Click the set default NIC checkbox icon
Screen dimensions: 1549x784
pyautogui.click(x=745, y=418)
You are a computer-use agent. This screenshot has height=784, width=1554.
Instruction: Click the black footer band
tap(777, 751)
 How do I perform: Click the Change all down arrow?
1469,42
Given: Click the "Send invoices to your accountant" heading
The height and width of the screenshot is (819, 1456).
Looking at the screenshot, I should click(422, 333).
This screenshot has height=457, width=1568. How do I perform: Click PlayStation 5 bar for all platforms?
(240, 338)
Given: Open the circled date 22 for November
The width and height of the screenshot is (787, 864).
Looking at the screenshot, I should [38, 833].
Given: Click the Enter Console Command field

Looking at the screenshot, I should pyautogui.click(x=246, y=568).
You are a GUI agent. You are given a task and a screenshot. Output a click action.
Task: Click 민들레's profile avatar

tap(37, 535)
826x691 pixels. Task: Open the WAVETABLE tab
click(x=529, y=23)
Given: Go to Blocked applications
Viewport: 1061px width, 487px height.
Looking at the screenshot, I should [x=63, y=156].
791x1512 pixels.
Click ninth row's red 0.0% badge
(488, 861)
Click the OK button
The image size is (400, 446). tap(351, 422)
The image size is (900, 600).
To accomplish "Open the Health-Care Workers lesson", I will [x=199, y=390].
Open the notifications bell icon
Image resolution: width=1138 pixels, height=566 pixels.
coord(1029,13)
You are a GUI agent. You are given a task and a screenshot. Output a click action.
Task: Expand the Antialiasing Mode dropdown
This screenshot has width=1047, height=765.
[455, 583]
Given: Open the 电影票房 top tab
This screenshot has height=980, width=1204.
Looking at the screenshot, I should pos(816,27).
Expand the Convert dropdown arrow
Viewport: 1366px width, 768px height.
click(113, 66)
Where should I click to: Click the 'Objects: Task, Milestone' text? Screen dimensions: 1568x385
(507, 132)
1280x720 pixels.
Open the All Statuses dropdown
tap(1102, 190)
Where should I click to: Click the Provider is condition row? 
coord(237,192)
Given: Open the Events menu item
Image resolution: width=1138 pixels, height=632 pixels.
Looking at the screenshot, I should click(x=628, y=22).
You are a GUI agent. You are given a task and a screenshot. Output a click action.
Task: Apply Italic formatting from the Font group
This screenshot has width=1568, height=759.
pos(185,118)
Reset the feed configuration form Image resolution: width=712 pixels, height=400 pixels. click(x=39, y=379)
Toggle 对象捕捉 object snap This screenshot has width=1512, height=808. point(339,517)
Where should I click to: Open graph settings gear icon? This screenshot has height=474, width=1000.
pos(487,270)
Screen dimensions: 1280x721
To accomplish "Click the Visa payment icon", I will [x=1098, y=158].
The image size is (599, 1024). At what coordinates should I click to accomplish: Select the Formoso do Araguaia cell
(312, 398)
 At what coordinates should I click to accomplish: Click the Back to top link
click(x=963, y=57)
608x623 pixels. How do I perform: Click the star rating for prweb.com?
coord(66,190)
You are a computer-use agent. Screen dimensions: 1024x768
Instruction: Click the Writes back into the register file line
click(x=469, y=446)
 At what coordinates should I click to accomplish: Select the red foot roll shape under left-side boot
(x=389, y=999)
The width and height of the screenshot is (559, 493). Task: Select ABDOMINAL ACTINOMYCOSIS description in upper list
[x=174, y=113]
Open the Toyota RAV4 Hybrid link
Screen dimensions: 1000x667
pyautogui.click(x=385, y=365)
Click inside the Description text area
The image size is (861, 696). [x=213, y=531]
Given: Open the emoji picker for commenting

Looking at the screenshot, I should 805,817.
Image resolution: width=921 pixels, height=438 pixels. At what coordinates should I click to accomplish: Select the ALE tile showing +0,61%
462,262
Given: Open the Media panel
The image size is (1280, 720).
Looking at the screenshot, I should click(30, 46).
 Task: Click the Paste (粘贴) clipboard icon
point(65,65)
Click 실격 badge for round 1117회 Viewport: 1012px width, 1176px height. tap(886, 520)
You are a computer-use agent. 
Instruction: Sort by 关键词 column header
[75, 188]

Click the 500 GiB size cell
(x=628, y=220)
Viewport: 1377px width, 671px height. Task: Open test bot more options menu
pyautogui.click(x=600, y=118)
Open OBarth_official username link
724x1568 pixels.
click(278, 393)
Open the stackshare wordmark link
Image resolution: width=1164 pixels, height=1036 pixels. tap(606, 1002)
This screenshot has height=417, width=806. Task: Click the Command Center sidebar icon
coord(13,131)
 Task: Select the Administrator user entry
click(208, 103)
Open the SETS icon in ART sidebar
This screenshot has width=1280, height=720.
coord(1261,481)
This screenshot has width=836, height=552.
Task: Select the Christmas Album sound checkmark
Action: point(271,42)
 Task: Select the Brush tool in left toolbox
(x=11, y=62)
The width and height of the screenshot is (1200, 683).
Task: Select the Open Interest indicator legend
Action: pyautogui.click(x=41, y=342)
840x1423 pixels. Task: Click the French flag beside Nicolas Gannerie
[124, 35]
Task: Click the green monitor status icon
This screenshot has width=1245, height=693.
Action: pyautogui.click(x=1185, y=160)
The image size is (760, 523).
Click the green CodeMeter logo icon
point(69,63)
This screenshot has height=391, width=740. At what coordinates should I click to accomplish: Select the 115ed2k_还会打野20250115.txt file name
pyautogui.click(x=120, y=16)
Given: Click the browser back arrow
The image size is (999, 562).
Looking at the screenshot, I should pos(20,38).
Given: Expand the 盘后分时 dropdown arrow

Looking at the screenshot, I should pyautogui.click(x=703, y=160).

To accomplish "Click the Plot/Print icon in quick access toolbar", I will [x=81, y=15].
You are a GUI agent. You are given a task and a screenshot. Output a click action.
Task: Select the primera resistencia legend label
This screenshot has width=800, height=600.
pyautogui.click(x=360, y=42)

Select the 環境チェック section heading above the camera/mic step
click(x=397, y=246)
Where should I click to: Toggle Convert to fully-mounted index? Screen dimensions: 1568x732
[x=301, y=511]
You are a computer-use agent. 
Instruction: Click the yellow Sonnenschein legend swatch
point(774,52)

## [TASK OBJECTIVE]
A word-for-word copy of the full listing is required.

## [SOLUTION TO THIS TASK]
Click the set default NIC checkbox icon
Screen dimensions: 1549x784
pyautogui.click(x=745, y=418)
You are a computer-use agent. This screenshot has height=784, width=1554.
Instruction: Click the black footer band
tap(777, 751)
 How do I perform: Click the Change all down arrow?
1469,42
Given: Click the "Send invoices to your accountant" heading
The height and width of the screenshot is (819, 1456).
Looking at the screenshot, I should click(422, 333).
This screenshot has height=457, width=1568. How do I perform: Click PlayStation 5 bar for all platforms?
(240, 338)
Given: Open the circled date 22 for November
The width and height of the screenshot is (787, 864).
Looking at the screenshot, I should [38, 833].
Given: Click the Enter Console Command field

Looking at the screenshot, I should pyautogui.click(x=246, y=568).
You are a GUI agent. You are given a task and a screenshot. Output a click action.
Task: Click 민들레's profile avatar

tap(37, 535)
826x691 pixels. Task: Open the WAVETABLE tab
click(x=529, y=23)
Given: Go to Blocked applications
Viewport: 1061px width, 487px height.
Looking at the screenshot, I should [x=63, y=156].
791x1512 pixels.
Click ninth row's red 0.0% badge
(488, 861)
Click the OK button
The image size is (400, 446). tap(351, 422)
The image size is (900, 600).
To accomplish "Open the Health-Care Workers lesson", I will [x=199, y=390].
Open the notifications bell icon
Image resolution: width=1138 pixels, height=566 pixels.
coord(1029,13)
You are a GUI agent. You are given a task and a screenshot. Output a click action.
Task: Expand the Antialiasing Mode dropdown
This screenshot has width=1047, height=765.
[455, 583]
Given: Open the 电影票房 top tab
This screenshot has height=980, width=1204.
Looking at the screenshot, I should pos(816,27).
Expand the Convert dropdown arrow
Viewport: 1366px width, 768px height.
click(113, 66)
Where should I click to: Click the 'Objects: Task, Milestone' text? Screen dimensions: 1568x385
(507, 132)
1280x720 pixels.
Open the All Statuses dropdown
tap(1102, 190)
Where should I click to: Click the Provider is condition row? 
coord(237,192)
Given: Open the Events menu item
Image resolution: width=1138 pixels, height=632 pixels.
Looking at the screenshot, I should click(x=628, y=22).
You are a GUI agent. You are given a task and a screenshot. Output a click action.
Task: Apply Italic formatting from the Font group
This screenshot has width=1568, height=759.
pos(185,118)
Reset the feed configuration form Image resolution: width=712 pixels, height=400 pixels. click(x=39, y=379)
Toggle 对象捕捉 object snap This screenshot has width=1512, height=808. point(339,517)
Where should I click to: Open graph settings gear icon? This screenshot has height=474, width=1000.
pos(487,270)
Screen dimensions: 1280x721
To accomplish "Click the Visa payment icon", I will [x=1098, y=158].
The image size is (599, 1024). At what coordinates should I click to accomplish: Select the Formoso do Araguaia cell
(312, 398)
 At what coordinates should I click to accomplish: Click the Back to top link
click(x=963, y=57)
608x623 pixels. How do I perform: Click the star rating for prweb.com?
coord(66,190)
You are a computer-use agent. Screen dimensions: 1024x768
Instruction: Click the Writes back into the register file line
click(x=469, y=446)
 At what coordinates should I click to accomplish: Select the red foot roll shape under left-side boot
(x=389, y=999)
The width and height of the screenshot is (559, 493). Task: Select ABDOMINAL ACTINOMYCOSIS description in upper list
[x=174, y=113]
Open the Toyota RAV4 Hybrid link
Screen dimensions: 1000x667
pyautogui.click(x=385, y=365)
Click inside the Description text area
The image size is (861, 696). [x=213, y=531]
Given: Open the emoji picker for commenting

Looking at the screenshot, I should 805,817.
Image resolution: width=921 pixels, height=438 pixels. At what coordinates should I click to accomplish: Select the ALE tile showing +0,61%
462,262
Given: Open the Media panel
The image size is (1280, 720).
Looking at the screenshot, I should click(30, 46).
 Task: Click the Paste (粘贴) clipboard icon
point(65,65)
Click 실격 badge for round 1117회 Viewport: 1012px width, 1176px height. tap(886, 520)
You are a computer-use agent. 
Instruction: Sort by 关键词 column header
[75, 188]

Click the 500 GiB size cell
(x=628, y=220)
Viewport: 1377px width, 671px height. Task: Open test bot more options menu
pyautogui.click(x=600, y=118)
Open OBarth_official username link
724x1568 pixels.
click(278, 393)
Open the stackshare wordmark link
Image resolution: width=1164 pixels, height=1036 pixels. tap(606, 1002)
This screenshot has height=417, width=806. Task: Click the Command Center sidebar icon
coord(13,131)
 Task: Select the Administrator user entry
click(208, 103)
Open the SETS icon in ART sidebar
This screenshot has width=1280, height=720.
coord(1261,481)
This screenshot has width=836, height=552.
Task: Select the Christmas Album sound checkmark
Action: point(271,42)
 Task: Select the Brush tool in left toolbox
(x=11, y=62)
The width and height of the screenshot is (1200, 683).
Task: Select the Open Interest indicator legend
Action: pyautogui.click(x=41, y=342)
840x1423 pixels. Task: Click the French flag beside Nicolas Gannerie
[124, 35]
Task: Click the green monitor status icon
This screenshot has width=1245, height=693.
Action: pyautogui.click(x=1185, y=160)
The image size is (760, 523).
Click the green CodeMeter logo icon
point(69,63)
This screenshot has height=391, width=740. At what coordinates should I click to accomplish: Select the 115ed2k_还会打野20250115.txt file name
pyautogui.click(x=120, y=16)
Given: Click the browser back arrow
The image size is (999, 562).
Looking at the screenshot, I should pos(20,38).
Given: Expand the 盘后分时 dropdown arrow

Looking at the screenshot, I should pyautogui.click(x=703, y=160).

To accomplish "Click the Plot/Print icon in quick access toolbar", I will [x=81, y=15].
You are a GUI agent. You are given a task and a screenshot. Output a click action.
Task: Select the primera resistencia legend label
This screenshot has width=800, height=600.
pyautogui.click(x=360, y=42)

Select the 環境チェック section heading above the camera/mic step
click(x=397, y=246)
Where should I click to: Toggle Convert to fully-mounted index? Screen dimensions: 1568x732
[x=301, y=511]
You are a computer-use agent. 
Instruction: Click the yellow Sonnenschein legend swatch
point(774,52)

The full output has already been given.